Even though women have made tremendous progress towards increasing their participation in higher education, they are still under-represented in these fields.
This day is paving the way towards a brighter and more inclusive world!
Let’s have a look at the milestones of the establishment of the International Day of Women & Girls in Science:
- On 14 March 2011, the Commission on the Status of Women adopted a report at its fifty-fifth session, with agreed conclusions on access and participation of women and girls in education, training and science and technology, and for the promotion of women’s equal access to full employment and decent work.
- On 20 December 2013, the General Assembly adopted a resolution on science, technology and innovation for development, in which it recognized that full and equal access to and participation in science, technology and innovation for women and girls of all ages is imperative for achieving gender equality and the empowerment of women and girls.

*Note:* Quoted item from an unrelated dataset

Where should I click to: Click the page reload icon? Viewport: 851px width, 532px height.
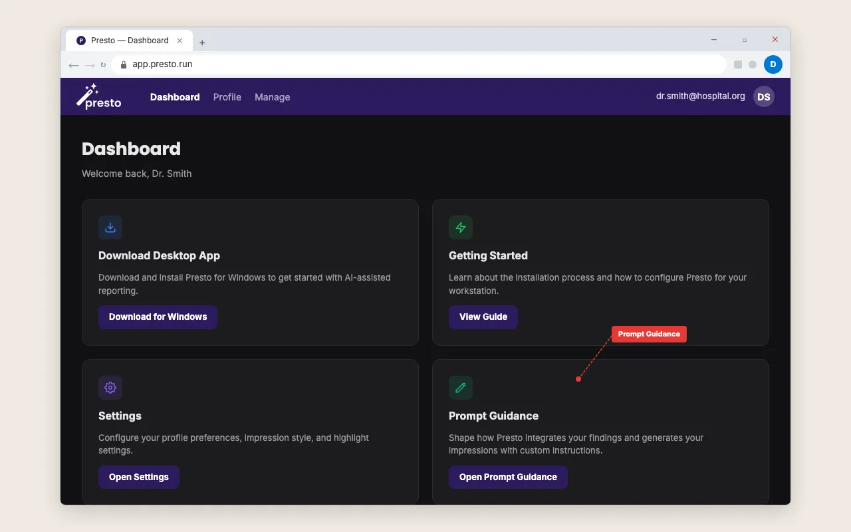pyautogui.click(x=103, y=65)
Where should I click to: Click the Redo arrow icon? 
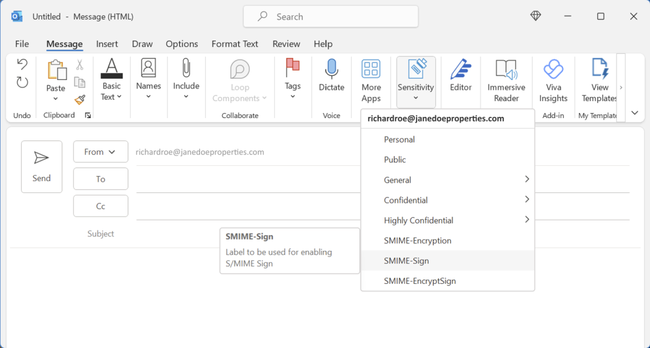coord(22,82)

We at BioRural, fully support gender equality in Science! Within our consortium, there are numerous brilliant female scientists, bringing their expertise in our project, while inspiring us every day!
Finally, here there are only a few of the important women scientist that have left their own mark in history, giving us another reason to stand for gender equality in science and, generally, in the workplace:
- Marie Curie – this physicist and chemist was the head of the physics lab at a European University who went on to win the Nobel Prize in 1903 with her husband.
- Elizabeth Blackwell – in 1849, she was the first woman to graduate from medical school in the United States.
- Mae C. Jemison – She was a medical doctor and astronaut, who in 1992, became the first African American woman in space.
- Gertrude Elion – Born in 1918, she was a Nobel winner who developed drugs to treat leukemia and prevent kidney transplant rejection.
- Tiera Guinn – this young scientist from MIT is an aerospace major who is helping to build a rocket for NASA.